Differentiate Between Smart and Sustainable Building Technologies

So, what makes a higher ed building sustainable, or even smart? That depends on who you ask.

“IoT has become a blanket term that everybody wants to say they’re capable of, but are they solving a particular problem?” asks Robert Durning, CEO at GreenerU, a Boston-area design-build climate action firm specializing in education. He notes that it’s key to use the data collected from IoT devices in a way that promotes sustainability.

James Stephens, interim vice president of infrastructure and sustainability at Georgia Tech, warns against getting caught up in technology for the sake of “pretty pictures and analytics.”

RELATED: Find out what smart buildings can do for higher education campuses.

“That system may not be any more accurate or better-performing. In fact, it could even be a worse-performing system,” he says, advising institutions not to ignore more traditional sustainability practices in favor of shiny new tech.

“I could have an automated building with hundreds of IoT sensors that are web-connected to the other components, but what happens if the internet goes down?” he says. “And even if you have all those sensors, how you connect those sensors to the rest of the building is really important,” adding that some are for telling other parts of the system what to do; for example, opening a valve to make it cooler or warmer.

University Sustainability Projects Attract Thinkers of the Future

Sometimes it’s not just the academic buildings pushing for sustainability but collaborations with nearby businesses that attract the best thinkers graduating from higher ed institutions. That’s what Jeremy Slater, vice president of capital projects and facilities for Purdue Research Foundation, has been working on in a 400-acre community close to the university’s campus.

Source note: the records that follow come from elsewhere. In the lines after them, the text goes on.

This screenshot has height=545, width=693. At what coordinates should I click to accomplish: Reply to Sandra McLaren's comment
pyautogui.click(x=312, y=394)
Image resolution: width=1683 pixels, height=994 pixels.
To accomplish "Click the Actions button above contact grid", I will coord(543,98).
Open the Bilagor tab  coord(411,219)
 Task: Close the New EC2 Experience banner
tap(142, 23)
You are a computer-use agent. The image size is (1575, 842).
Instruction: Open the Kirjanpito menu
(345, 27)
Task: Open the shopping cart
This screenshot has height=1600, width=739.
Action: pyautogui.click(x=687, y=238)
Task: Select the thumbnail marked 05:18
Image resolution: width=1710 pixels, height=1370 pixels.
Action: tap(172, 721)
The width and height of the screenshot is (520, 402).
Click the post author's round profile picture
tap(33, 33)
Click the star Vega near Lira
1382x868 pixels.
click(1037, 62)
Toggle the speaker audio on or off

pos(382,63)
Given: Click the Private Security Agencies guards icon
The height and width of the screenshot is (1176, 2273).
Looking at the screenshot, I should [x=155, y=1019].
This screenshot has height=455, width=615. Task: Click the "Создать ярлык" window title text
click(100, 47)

“The Discovery Park District is an innovation district — a work-live-play community with an inclusion of STEM and research,” he says. The district is home to walkable residential developments, technology company headquarters, university buildings dedicated to science and sustainability research, and more. Through partnerships and collaborations with organizations ranging from Fortune 100 companies to tech startups, the district aims to advance innovation while providing meaningful experiences for Purdue University students. Sustainability is a major factor in whether a project at the district is viewed as successful, Slater says.

45%

The percentage of students who considered environmental sustainability in their college enrollment decision

Source: insidehighered.com, “Actions and Hopes of the Sustainability-Focused Student,” Jan. 2, 2023

This extends to the buildings where the projects are taking place. Students and staff can turn lights on and off, adjust heating and cooling settings, and unlock doors with their cellphones.

“I look at the access to student talent like those in athletics,” Slater says. “Companies are looking to get the top talent from universities before students graduate, so they are tapping into that pipeline and hanging their flag adjacent to campus to easily have interns or co-ops start training with these companies well before they graduate.”

Case Western Reserve’s Loparo emphasizes the connection to student engagement as the heart of these types of projects.

“Data access opens up a new world for them because this is not simulated data,” he says. “This is real stuff, and it’s messy and noisy, so it has all of the things that they need to understand when they move from a classroom or laboratory into the real world.”